STATED EXERCISE: Copy the following entries word for word.

ENTRIES:
=======

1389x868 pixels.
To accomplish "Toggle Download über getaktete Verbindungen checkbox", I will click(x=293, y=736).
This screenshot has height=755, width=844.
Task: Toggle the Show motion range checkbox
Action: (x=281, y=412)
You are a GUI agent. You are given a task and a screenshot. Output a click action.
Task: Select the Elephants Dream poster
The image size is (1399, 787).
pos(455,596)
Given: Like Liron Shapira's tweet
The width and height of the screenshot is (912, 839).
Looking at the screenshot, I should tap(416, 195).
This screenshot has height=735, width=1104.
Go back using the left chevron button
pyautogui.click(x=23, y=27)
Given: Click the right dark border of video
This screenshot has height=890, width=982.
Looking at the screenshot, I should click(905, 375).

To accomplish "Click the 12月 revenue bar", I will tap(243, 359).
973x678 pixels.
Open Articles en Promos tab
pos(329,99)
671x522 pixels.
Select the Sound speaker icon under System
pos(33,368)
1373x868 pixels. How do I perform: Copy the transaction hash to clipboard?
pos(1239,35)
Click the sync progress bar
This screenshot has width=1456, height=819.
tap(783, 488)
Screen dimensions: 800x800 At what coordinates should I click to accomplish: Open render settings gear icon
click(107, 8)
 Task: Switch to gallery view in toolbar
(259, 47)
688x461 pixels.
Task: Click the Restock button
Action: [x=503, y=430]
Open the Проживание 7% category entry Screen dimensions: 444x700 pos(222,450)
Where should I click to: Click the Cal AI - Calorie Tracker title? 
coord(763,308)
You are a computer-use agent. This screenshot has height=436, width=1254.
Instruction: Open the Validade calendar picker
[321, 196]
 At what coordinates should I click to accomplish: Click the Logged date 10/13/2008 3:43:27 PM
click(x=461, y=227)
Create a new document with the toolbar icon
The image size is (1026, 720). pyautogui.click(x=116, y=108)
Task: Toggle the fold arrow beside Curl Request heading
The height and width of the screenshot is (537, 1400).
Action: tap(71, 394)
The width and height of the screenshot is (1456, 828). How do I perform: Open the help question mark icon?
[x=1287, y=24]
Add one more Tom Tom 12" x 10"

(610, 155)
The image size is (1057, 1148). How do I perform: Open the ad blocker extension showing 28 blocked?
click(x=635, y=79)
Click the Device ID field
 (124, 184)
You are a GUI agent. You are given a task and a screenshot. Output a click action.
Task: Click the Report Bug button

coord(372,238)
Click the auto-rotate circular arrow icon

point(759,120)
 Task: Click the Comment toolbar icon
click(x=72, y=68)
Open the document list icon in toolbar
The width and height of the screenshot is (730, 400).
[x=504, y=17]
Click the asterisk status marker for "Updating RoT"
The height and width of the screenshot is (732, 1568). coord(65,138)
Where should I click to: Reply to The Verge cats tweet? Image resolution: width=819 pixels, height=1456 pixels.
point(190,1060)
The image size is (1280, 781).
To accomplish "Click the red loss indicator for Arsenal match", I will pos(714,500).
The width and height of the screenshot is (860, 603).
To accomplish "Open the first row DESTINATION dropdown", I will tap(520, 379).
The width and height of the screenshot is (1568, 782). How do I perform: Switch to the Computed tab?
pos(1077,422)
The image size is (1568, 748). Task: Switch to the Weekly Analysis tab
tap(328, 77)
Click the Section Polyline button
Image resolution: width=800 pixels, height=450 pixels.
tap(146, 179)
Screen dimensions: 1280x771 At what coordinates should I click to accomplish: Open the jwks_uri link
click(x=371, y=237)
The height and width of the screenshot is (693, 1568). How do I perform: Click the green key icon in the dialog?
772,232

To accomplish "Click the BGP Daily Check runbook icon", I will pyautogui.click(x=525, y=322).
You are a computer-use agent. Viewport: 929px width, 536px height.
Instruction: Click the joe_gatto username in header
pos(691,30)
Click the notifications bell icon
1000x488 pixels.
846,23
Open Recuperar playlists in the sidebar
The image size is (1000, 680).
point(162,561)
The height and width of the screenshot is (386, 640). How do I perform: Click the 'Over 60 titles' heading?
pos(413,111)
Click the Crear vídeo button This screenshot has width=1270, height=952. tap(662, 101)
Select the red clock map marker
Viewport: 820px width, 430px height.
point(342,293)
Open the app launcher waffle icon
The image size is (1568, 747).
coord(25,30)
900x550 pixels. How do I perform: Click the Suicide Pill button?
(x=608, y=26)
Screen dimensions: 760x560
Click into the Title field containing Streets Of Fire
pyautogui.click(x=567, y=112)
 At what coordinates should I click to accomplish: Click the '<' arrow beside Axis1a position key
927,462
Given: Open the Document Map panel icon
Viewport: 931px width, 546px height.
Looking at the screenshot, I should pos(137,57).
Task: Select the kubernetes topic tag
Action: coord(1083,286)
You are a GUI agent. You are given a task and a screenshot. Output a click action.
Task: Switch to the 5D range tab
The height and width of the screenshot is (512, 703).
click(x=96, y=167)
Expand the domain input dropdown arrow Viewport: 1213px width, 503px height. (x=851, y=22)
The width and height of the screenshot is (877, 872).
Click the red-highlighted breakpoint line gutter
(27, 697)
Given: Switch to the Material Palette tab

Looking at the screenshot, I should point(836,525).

=======

ANSWER TO THIS TASK:
1389x868 pixels.
To accomplish "Toggle Download über getaktete Verbindungen checkbox", I will click(x=293, y=736).
This screenshot has height=755, width=844.
Task: Toggle the Show motion range checkbox
Action: (x=281, y=412)
You are a GUI agent. You are given a task and a screenshot. Output a click action.
Task: Select the Elephants Dream poster
The image size is (1399, 787).
pos(455,596)
Given: Like Liron Shapira's tweet
The width and height of the screenshot is (912, 839).
Looking at the screenshot, I should tap(416, 195).
This screenshot has height=735, width=1104.
Go back using the left chevron button
pyautogui.click(x=23, y=27)
Given: Click the right dark border of video
This screenshot has height=890, width=982.
Looking at the screenshot, I should click(905, 375).

To accomplish "Click the 12月 revenue bar", I will tap(243, 359).
973x678 pixels.
Open Articles en Promos tab
pos(329,99)
671x522 pixels.
Select the Sound speaker icon under System
pos(33,368)
1373x868 pixels. How do I perform: Copy the transaction hash to clipboard?
pos(1239,35)
Click the sync progress bar
This screenshot has width=1456, height=819.
tap(783, 488)
Screen dimensions: 800x800 At what coordinates should I click to accomplish: Open render settings gear icon
click(107, 8)
 Task: Switch to gallery view in toolbar
(259, 47)
688x461 pixels.
Task: Click the Restock button
Action: [x=503, y=430]
Open the Проживание 7% category entry Screen dimensions: 444x700 pos(222,450)
Where should I click to: Click the Cal AI - Calorie Tracker title? 
coord(763,308)
You are a computer-use agent. This screenshot has height=436, width=1254.
Instruction: Open the Validade calendar picker
[321, 196]
 At what coordinates should I click to accomplish: Click the Logged date 10/13/2008 3:43:27 PM
click(x=461, y=227)
Create a new document with the toolbar icon
The image size is (1026, 720). pyautogui.click(x=116, y=108)
Task: Toggle the fold arrow beside Curl Request heading
The height and width of the screenshot is (537, 1400).
Action: tap(71, 394)
The width and height of the screenshot is (1456, 828). How do I perform: Open the help question mark icon?
[x=1287, y=24]
Add one more Tom Tom 12" x 10"

(610, 155)
The image size is (1057, 1148). How do I perform: Open the ad blocker extension showing 28 blocked?
click(x=635, y=79)
Click the Device ID field
 (124, 184)
You are a GUI agent. You are given a task and a screenshot. Output a click action.
Task: Click the Report Bug button

coord(372,238)
Click the auto-rotate circular arrow icon

point(759,120)
 Task: Click the Comment toolbar icon
click(x=72, y=68)
Open the document list icon in toolbar
The width and height of the screenshot is (730, 400).
[x=504, y=17]
Click the asterisk status marker for "Updating RoT"
The height and width of the screenshot is (732, 1568). coord(65,138)
Where should I click to: Reply to The Verge cats tweet? Image resolution: width=819 pixels, height=1456 pixels.
point(190,1060)
The image size is (1280, 781).
To accomplish "Click the red loss indicator for Arsenal match", I will pos(714,500).
The width and height of the screenshot is (860, 603).
To accomplish "Open the first row DESTINATION dropdown", I will tap(520, 379).
The width and height of the screenshot is (1568, 782). How do I perform: Switch to the Computed tab?
pos(1077,422)
The image size is (1568, 748). Task: Switch to the Weekly Analysis tab
tap(328, 77)
Click the Section Polyline button
Image resolution: width=800 pixels, height=450 pixels.
tap(146, 179)
Screen dimensions: 1280x771 At what coordinates should I click to accomplish: Open the jwks_uri link
click(x=371, y=237)
The height and width of the screenshot is (693, 1568). How do I perform: Click the green key icon in the dialog?
772,232

To accomplish "Click the BGP Daily Check runbook icon", I will pyautogui.click(x=525, y=322).
You are a computer-use agent. Viewport: 929px width, 536px height.
Instruction: Click the joe_gatto username in header
pos(691,30)
Click the notifications bell icon
1000x488 pixels.
846,23
Open Recuperar playlists in the sidebar
The image size is (1000, 680).
point(162,561)
The height and width of the screenshot is (386, 640). How do I perform: Click the 'Over 60 titles' heading?
pos(413,111)
Click the Crear vídeo button This screenshot has width=1270, height=952. tap(662, 101)
Select the red clock map marker
Viewport: 820px width, 430px height.
point(342,293)
Open the app launcher waffle icon
The image size is (1568, 747).
coord(25,30)
900x550 pixels. How do I perform: Click the Suicide Pill button?
(x=608, y=26)
Screen dimensions: 760x560
Click into the Title field containing Streets Of Fire
pyautogui.click(x=567, y=112)
 At what coordinates should I click to accomplish: Click the '<' arrow beside Axis1a position key
927,462
Given: Open the Document Map panel icon
Viewport: 931px width, 546px height.
Looking at the screenshot, I should pos(137,57).
Task: Select the kubernetes topic tag
Action: coord(1083,286)
You are a GUI agent. You are given a task and a screenshot. Output a click action.
Task: Switch to the 5D range tab
The height and width of the screenshot is (512, 703).
click(x=96, y=167)
Expand the domain input dropdown arrow Viewport: 1213px width, 503px height. (x=851, y=22)
The width and height of the screenshot is (877, 872).
Click the red-highlighted breakpoint line gutter
(27, 697)
Given: Switch to the Material Palette tab

Looking at the screenshot, I should point(836,525).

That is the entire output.